Shares of Pfizer (PFE -0.67%) recently marched higher in response to a dividend payout raise and a forward-looking presentation. Management confirmed the annual revenue and earnings outlook it provided in October and issued guidance for the year ahead.
In response to Pfizer's latest guidance update, BMO Capital analyst Evan Seigerman reiterated an outperform rating and a $36 per-share price target. If Pfizer stock reaches Seigerman's target, investors who buy at recent prices could see their principal investments gain about 37% in the year ahead.
If you're an individual investor, it's important to remember investment-bank analysts have nothing to lose by issuing a bad call -- except their reputations. Below, I'll weigh some of the reasons Pfizer is under pressure against reasons to buy the pharmaceutical giant to see if it's a smart stock to buy now.
Why Pfizer's been beaten down
Pfizer stock has been beaten down by about 57% from the peak it set back in 2021. It's been under pressure because sales of its COVID-19 vaccine Comirnaty and antiviral treatment Paxlovid have been hard to predict.
Combined sales of the company's COVID-19 products are expected to reach $10.5 billion this year. That's a long way down from the $56.7 billion in sales these two products produced in 2022.
In 2022, Pfizer made a $5.4 billion investment in Global Blood Therapeutics and its sickle cell disease therapy Oxbryta. This September, a safety scare caused the company to pull Oxbryta from the market.

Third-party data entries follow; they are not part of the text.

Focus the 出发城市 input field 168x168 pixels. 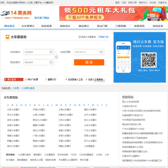point(36,52)
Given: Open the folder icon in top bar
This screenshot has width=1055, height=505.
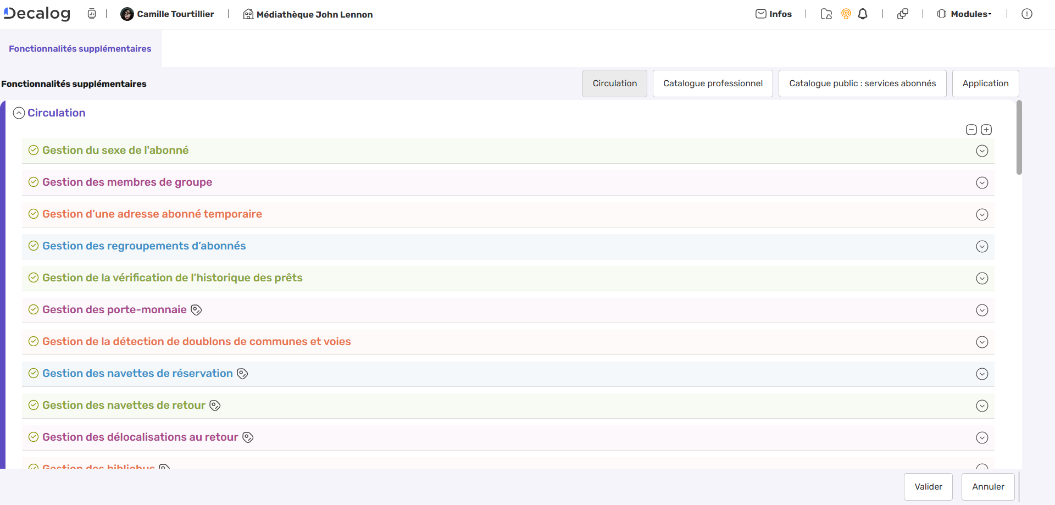Looking at the screenshot, I should coord(826,14).
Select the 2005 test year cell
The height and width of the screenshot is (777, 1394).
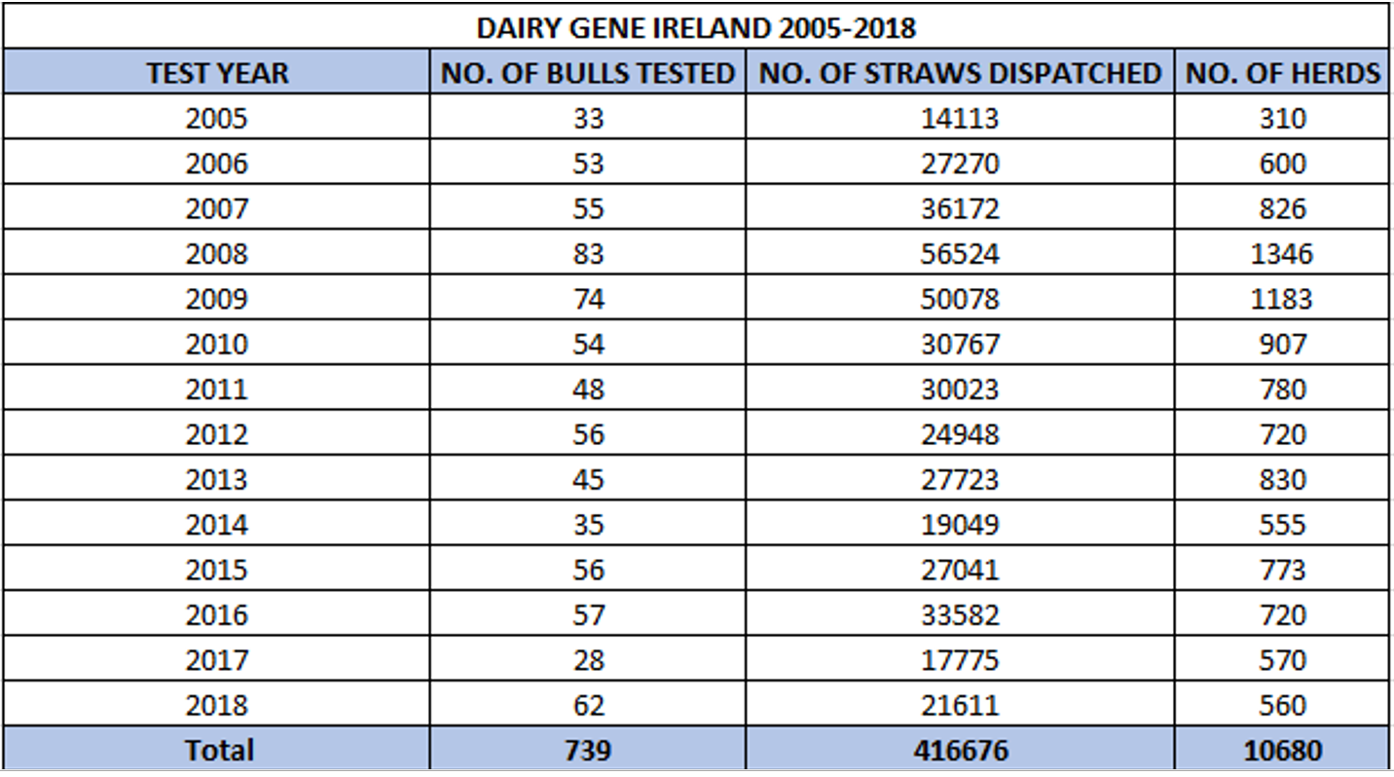coord(217,119)
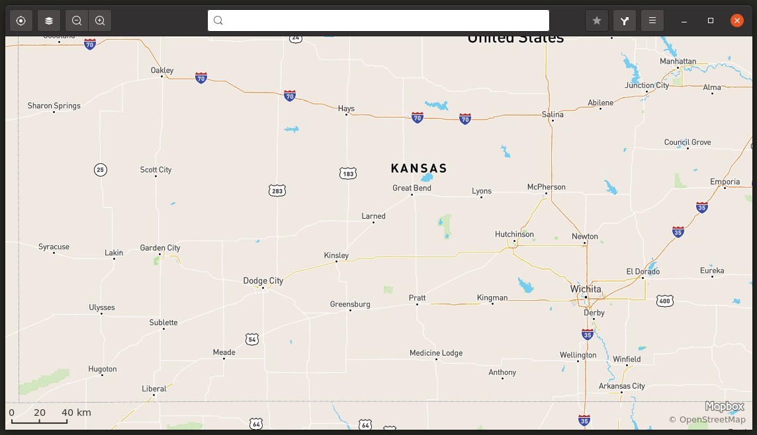Image resolution: width=757 pixels, height=435 pixels.
Task: Click the map search field
Action: 379,20
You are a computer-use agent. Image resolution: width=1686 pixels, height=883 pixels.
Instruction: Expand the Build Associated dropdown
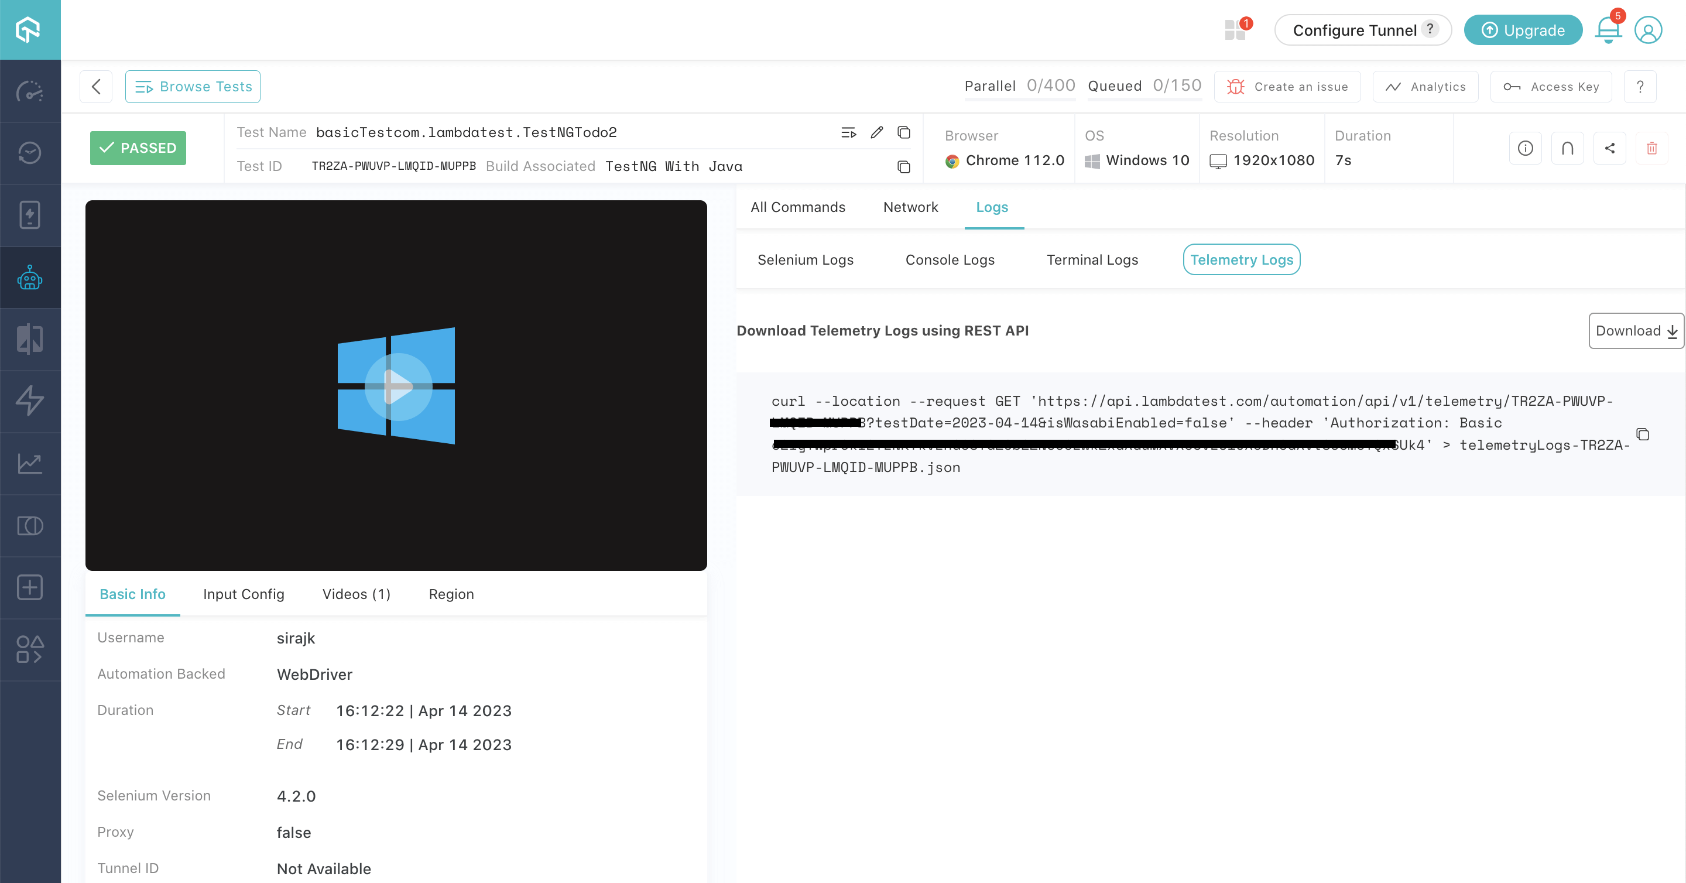click(x=673, y=166)
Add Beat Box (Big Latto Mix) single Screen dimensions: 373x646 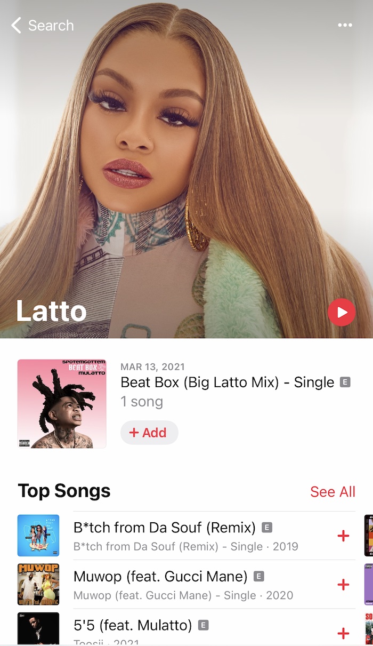coord(149,433)
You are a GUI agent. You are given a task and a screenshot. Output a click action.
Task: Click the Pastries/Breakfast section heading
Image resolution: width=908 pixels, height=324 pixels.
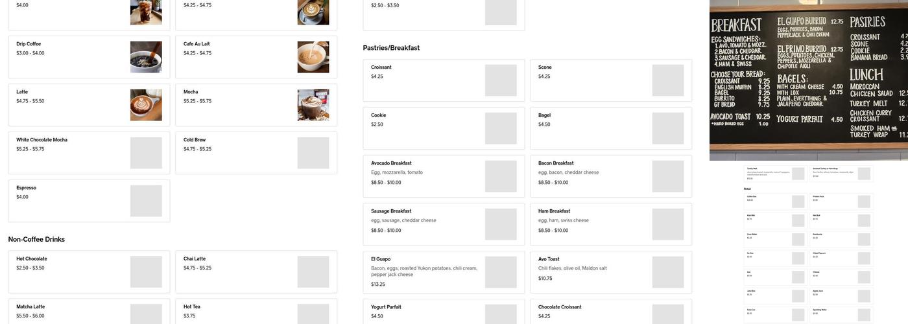[391, 48]
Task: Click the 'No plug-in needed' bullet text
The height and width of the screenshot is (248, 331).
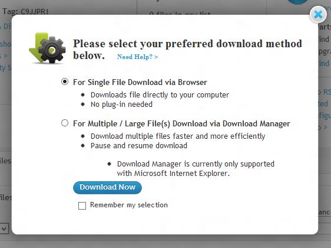Action: 121,105
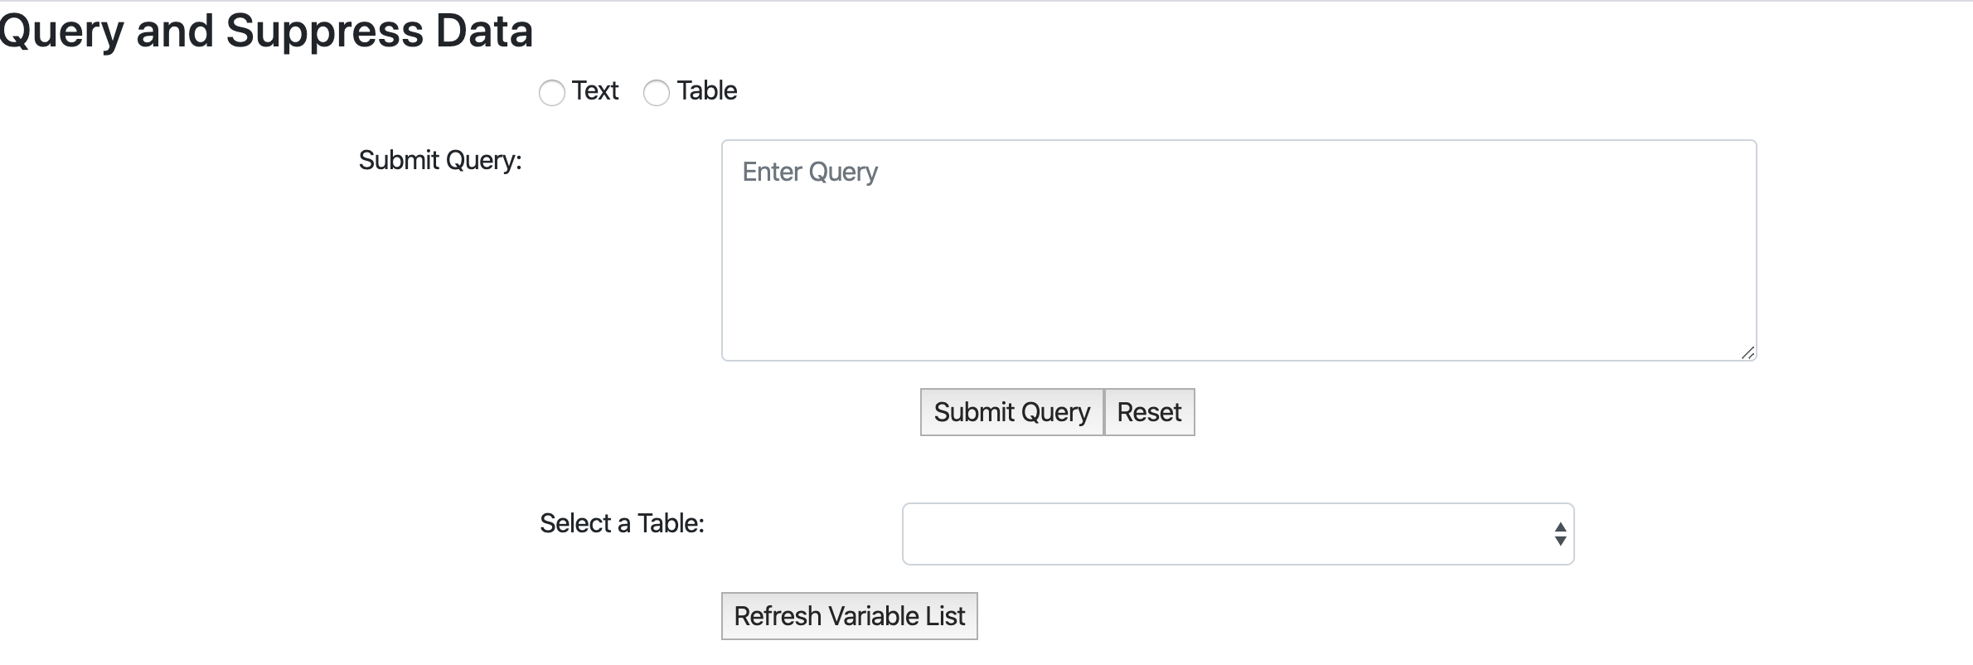Screen dimensions: 1973x665
Task: Click the "Query and Suppress Data" heading
Action: [265, 32]
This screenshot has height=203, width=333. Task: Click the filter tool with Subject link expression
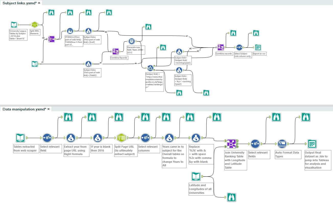pos(150,68)
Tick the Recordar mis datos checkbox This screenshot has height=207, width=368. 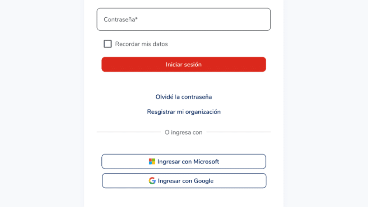point(108,44)
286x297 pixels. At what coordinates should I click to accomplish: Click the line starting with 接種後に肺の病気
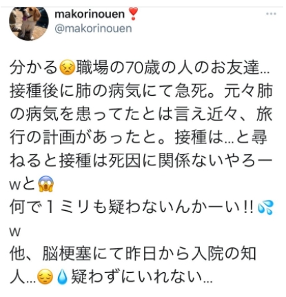pos(141,92)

Eliquis is a next-generation blood thinner that Pfizer markets in partnership with Bristol-Myers Squibb. With sales that reached $5.5 billion in the first nine months of 2024, it's Pfizer's largest revenue stream. Unfortunately, the main patent protecting its market exclusivity in the U.S. expires in 2026.
Reasons to buy Pfizer now
Pfizer's stock price is down, but the company hasn't stopped raising its dividend payout. Recently, it raised its quarterly payout for the 16th consecutive year. At its beaten-down price, the steadily rising dividend offers a 6.5% yield.
The loss of Oxbryta will sting but isn't going to stop Pfizer from raising its dividend payout. In 2025, management expects adjusted earnings to reach a range between $2.80 per share and $3.00 per share. That's more than it needs to meet a dividend obligation currently set at just $1.72 annually.
The main patent protecting Eliquis' exclusivity will expire in 2026, but a formulation patent is expected to prevent generic drug manufacturers from launching a competitor until April of 2028 at the earliest. In the meantime, new blockbuster drugs will likely generate enough sales to offset the impending loss and allow for many more annual dividend raises.
In 2023, the U.S. Food and Drug Administration (FDA) approved nine new drugs from Pfizer. They can't all be zingers, but new revenue sources are already helping management predict steady earnings growth in 2025 and beyond. At the midpoint of management's earnings estimates, total revenue is expected to climb by 5% in 2025.
One of Pfizer's recently acquired revenue sources, Padcev, earned approval to treat newly diagnosed bladder cancer patients in 2023. It's already becoming standard care for this patient population, which raised sales 138% year over year to $1.1 billion during the first nine months of 2024.
In addition to a heap of new products like Padcev pushing up revenue, Pfizer is shrinking the size of its operation. In 2024, the company reduced annual operating expenses by $4 billion and expects to trim another $500 million next year.
Time to buy?
Lowered expenses combined with rising sales give new investors a great chance to beat the market over the long run. With this in mind, you might expect Pfizer's stock to trade at a high valuation -- but this isn't the case.
At recent prices, you can scoop up Pfizer shares for just 9.1 times the midpoint of management's adjusted earnings estimate for 2025. Upcoming patent expirations will sting but probably aren't going to stop total sales, earnings, and dividend payments from growing in the decade ahead. Adding some shares to a diversified portfolio to hold over the long run looks like a smart move for most investors.